When no match is found you get the error: E486 Pattern not found Note that for the :global command, you get a normal message "Pattern not found", for Vi compatibility. For the :s command the "e" flag can be used to avoid the error message :s_flags.
search-offset {offset} These commands search for the specified pattern. With "/" and "?" an additional offset may be given. There are two types of offsets: line offsets and character offsets.
The offset gives the cursor position relative to the found match: [num] [num] lines downwards, in column 1 +[num] [num] lines downwards, in column 1 -[num] [num] lines upwards, in column 1 e[+num] [num] characters to the right of the end of the match e[-num] [num] characters to the left of the end of the match s[+num] [num] characters to the right of the start of the match s[-num] [num] characters to the left of the start of the match b[+num] [num] identical to s[+num] above (mnemonic: begin) b[-num] [num] identical to s[-num] above (mnemonic: begin) ;{pattern} perform another search, see //;
If a '-' or '+' is given but [num] is omitted, a count of one will be used. When including an offset with 'e', the search becomes inclusive (the character the cursor lands on is included in operations).
Examples:
pattern cursor position
/test/+1 one line below "test", in column 1 /test/e on the last t of "test" /test/s+2 on the 's' of "test" /test/b-3 three characters before "test"
If one of these commands is used after an operator, the characters between the cursor position before and after the search is affected. However, if a line offset is given, the whole lines between the two cursor positions are affected.
An example of how to search for matches with a pattern and change the match with another word:
/foo<CR>        find "foo"
c//e<CR>        change until end of match
bar<Esc>        type replacement
//<CR>                go to start of next match
c//e<CR>        change until end of match
beep<Esc>        type another replacement
                etc.
//; E386 A very special offset is ';' followed by another search command. For example:
/test 1/;/test
/test.*/+1;?ing?
The first one first finds the next occurrence of "test 1", and then the first occurrence of "test" after that.
This is like executing two search commands after each other, except that:
It can be used as a single motion command after an operator.
The direction for a following "n" or "N" command comes from the first search command.
When an error occurs the cursor is not moved at all.
last-pattern The last used pattern and offset are remembered. They can be used to repeat the search, possibly in another direction or with another count.

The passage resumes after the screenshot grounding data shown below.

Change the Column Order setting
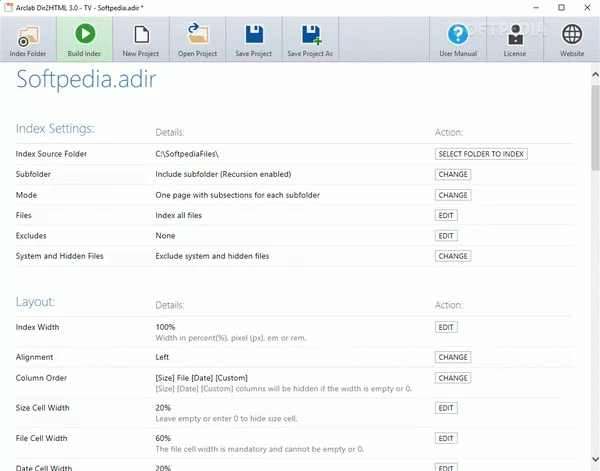coord(452,378)
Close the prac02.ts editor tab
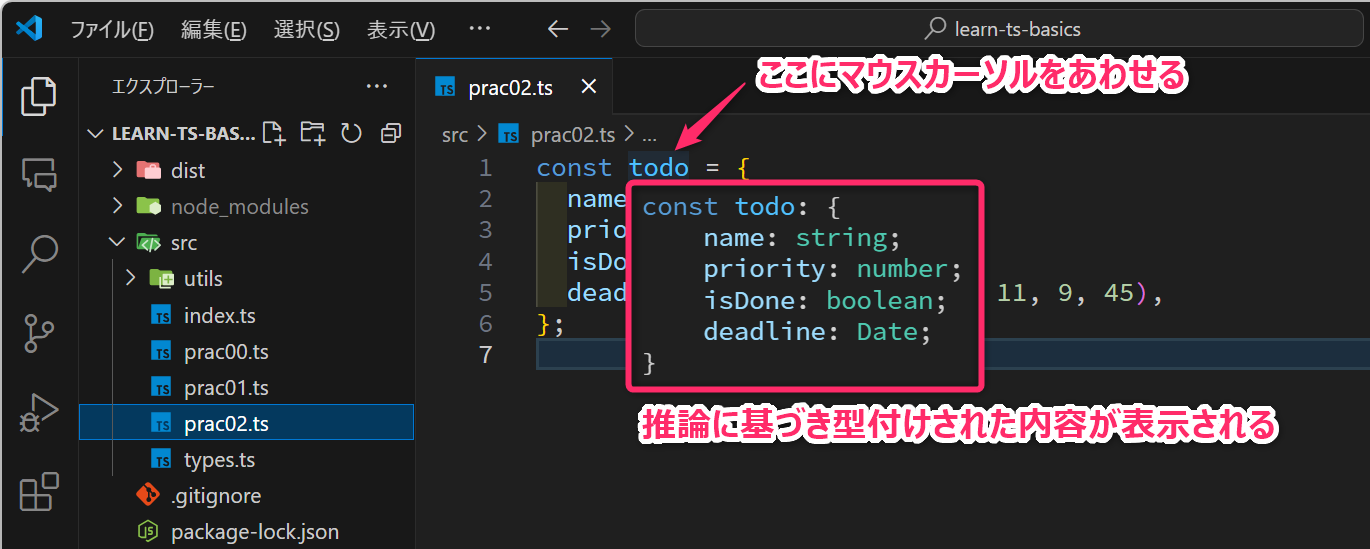1370x549 pixels. (589, 87)

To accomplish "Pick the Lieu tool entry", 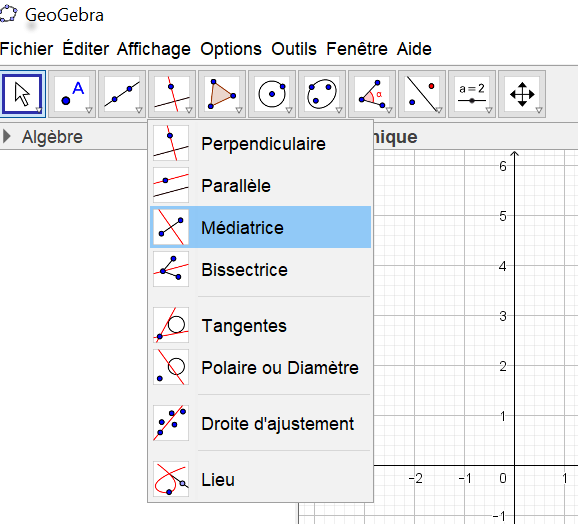I will 261,479.
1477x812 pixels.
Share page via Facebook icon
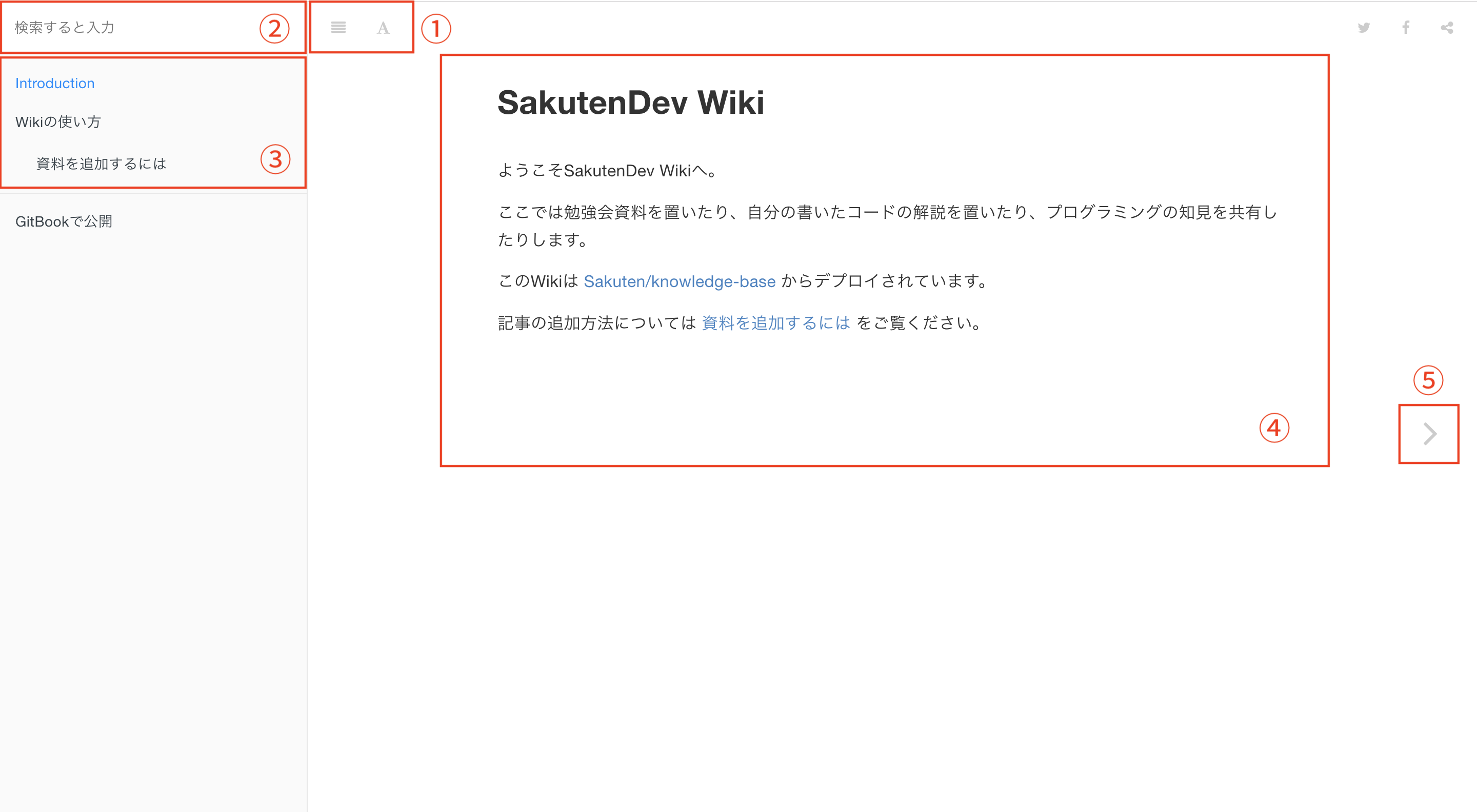pyautogui.click(x=1405, y=28)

Note that two patterns are remembered: One for "normal" search commands and one for the substitute command ":s". Each time an empty pattern is given, the previously used pattern is used. However, if there is no previous search command, a previous substitute pattern is used, if possible.
The 'magic' option sticks with the last used pattern. If you change 'magic', this will not change how the last used pattern will be interpreted. The 'ignorecase' option does not do this. When 'ignorecase' is changed, it will result in the pattern to match other text.
All matches for the last used search pattern will be highlighted if you set the 'hlsearch' option.
To clear the last used search pattern:
:let @/ = ""
This will not set the pattern to an empty string, because that would match everywhere. The pattern is really cleared, like when starting Vim.
The search usually skips matches that don't move the cursor. Whether the next match is found at the next character or after the skipped match depends on the 'c' flag in 'cpoptions'. See cpo-c. with 'c' flag: "/..." advances 1 to 3 characters without 'c' flag: "/..." advances 1 character The unpredictability with the 'c' flag is caused by starting the search in the first column, skipping matches until one is found past the cursor position.
When searching backwards, searching starts at the start of the line, using the 'c' flag in 'cpoptions' as described above. Then the last match before the cursor position is used.
In Vi the ":tag" command sets the last search pattern when the tag is searched for. In Vim this is not done, the previous search pattern is still remembered, unless the 't' flag is present in 'cpoptions'. The search pattern is always put in the search history.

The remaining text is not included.